Est-ce qu'il était directif pour l'orchestration des morceaux?
D.P. : "Dans son studio à Croissy, il nous faisait écouter les cassettes : "Bon alors, toi tu fais ceci, toi tu fais cela… Ce son est très important… " C'était très structuré. Au départ, il n'y avait pas de place pour l'improvisation. Mais une fois arrivés en Chine, heureusement, il y a eu de la place pour l'impro avec les pannes, etc."
Tu te rappelles de gags pendant les concerts?
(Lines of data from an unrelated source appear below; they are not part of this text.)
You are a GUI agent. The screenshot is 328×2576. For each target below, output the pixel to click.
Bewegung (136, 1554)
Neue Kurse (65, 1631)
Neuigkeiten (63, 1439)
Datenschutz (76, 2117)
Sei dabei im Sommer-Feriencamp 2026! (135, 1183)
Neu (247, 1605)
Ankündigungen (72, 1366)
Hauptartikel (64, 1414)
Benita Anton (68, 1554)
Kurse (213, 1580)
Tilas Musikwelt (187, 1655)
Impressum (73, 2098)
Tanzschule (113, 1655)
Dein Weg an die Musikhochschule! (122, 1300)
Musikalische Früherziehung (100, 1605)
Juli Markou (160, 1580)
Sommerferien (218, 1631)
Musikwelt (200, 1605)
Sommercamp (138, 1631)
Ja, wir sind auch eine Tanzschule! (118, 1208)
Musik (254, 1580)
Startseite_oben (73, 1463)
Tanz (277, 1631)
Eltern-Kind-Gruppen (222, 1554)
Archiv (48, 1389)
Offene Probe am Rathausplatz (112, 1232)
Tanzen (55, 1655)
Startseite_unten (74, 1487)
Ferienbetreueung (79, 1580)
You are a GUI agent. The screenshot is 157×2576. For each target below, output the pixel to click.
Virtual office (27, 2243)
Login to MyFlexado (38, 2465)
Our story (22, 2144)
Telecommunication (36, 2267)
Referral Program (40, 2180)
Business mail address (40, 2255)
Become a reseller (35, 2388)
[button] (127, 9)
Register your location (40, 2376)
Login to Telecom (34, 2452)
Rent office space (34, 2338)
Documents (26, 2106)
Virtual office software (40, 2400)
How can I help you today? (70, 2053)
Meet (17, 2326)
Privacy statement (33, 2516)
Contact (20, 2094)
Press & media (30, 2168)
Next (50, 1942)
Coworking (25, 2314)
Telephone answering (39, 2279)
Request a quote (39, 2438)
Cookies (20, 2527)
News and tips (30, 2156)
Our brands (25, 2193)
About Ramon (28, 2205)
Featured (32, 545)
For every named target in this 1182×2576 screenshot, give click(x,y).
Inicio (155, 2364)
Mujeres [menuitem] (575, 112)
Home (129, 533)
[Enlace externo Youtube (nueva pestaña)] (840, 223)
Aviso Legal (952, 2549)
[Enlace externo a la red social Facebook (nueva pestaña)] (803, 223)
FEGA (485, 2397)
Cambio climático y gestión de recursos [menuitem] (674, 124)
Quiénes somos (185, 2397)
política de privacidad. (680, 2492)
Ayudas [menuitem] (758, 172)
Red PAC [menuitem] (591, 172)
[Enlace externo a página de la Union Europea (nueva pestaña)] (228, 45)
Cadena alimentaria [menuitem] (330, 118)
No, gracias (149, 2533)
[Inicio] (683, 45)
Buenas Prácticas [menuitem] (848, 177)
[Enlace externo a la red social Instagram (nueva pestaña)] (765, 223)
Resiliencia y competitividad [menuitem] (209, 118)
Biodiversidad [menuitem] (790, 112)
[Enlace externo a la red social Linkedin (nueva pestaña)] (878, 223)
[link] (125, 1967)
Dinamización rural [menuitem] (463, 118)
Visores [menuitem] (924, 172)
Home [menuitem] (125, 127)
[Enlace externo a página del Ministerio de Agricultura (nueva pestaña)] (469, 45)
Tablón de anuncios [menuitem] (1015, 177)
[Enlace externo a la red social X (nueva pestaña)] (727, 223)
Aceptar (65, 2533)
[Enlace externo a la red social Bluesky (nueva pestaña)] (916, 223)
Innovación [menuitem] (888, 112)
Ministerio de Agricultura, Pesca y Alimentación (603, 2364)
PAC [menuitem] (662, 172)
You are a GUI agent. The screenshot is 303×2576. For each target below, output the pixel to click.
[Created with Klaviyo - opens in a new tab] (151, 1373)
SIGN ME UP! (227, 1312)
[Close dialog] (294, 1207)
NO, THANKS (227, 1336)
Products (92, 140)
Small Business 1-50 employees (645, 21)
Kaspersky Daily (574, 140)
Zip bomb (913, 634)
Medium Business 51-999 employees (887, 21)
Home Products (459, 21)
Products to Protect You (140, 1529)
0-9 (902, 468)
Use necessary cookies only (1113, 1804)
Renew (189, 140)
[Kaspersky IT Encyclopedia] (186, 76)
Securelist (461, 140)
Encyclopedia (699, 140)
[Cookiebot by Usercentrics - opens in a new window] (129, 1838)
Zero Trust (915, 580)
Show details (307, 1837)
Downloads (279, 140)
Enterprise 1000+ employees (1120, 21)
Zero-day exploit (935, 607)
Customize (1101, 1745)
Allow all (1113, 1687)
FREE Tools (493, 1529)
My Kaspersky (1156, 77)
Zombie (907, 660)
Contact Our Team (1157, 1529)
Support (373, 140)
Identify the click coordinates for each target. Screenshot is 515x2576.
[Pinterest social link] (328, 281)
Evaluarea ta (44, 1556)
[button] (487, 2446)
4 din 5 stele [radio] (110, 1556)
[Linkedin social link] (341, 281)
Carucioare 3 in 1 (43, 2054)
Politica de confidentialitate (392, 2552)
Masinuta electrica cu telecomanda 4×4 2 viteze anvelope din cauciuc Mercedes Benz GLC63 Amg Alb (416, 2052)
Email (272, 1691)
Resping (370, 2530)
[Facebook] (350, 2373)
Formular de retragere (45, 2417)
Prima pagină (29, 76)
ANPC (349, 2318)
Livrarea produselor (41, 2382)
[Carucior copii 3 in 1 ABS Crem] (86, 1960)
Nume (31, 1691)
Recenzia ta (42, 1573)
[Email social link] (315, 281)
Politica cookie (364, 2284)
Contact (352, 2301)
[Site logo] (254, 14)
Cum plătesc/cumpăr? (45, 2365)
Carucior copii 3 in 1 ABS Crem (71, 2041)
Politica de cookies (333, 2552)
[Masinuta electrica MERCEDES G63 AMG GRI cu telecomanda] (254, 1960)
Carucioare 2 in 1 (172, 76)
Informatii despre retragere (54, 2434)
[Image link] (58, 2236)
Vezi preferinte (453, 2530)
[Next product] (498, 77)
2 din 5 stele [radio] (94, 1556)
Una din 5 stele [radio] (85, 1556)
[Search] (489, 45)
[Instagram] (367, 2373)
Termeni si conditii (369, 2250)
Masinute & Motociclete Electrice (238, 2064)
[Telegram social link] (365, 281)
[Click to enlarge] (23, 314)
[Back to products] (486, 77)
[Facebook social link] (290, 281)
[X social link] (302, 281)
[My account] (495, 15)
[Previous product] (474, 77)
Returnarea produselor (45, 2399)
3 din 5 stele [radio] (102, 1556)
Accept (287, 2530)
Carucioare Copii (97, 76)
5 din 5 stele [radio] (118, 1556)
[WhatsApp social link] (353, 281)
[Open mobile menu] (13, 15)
D.P. : "Oui, par exemple, quand ils ont arrêté le courant deux minutes avant que ça ne commence… Le séquenceur MDB était content… Toute l'écriture laser a été effacée. Il a fallu reprogrammer. Et ce fut fabuleux. Pendant tout le concert, j'étais la tête en l'air à regarder le laser. Alors Jean Michel m'a dit : "Pour le prochain concert, il faut que tu penses à l'image que tu donnes…" Mais lui aussi, je l'ai surpris le nez apen l'air, à regarder les feux d'artifice… Il avait ses racks d'EMS et des néons au-dessus, c'était une crêperie carrément… Moi j'étais avec mon Moog Liberation et je sautais en l'air grâce à un grand fil, et lui, il était dans sa crêperie, avec le porte-voix en plus. Il jonglait avec les disquettes du Fairlight, il y avait des moniteurs partout, c'était Noël…"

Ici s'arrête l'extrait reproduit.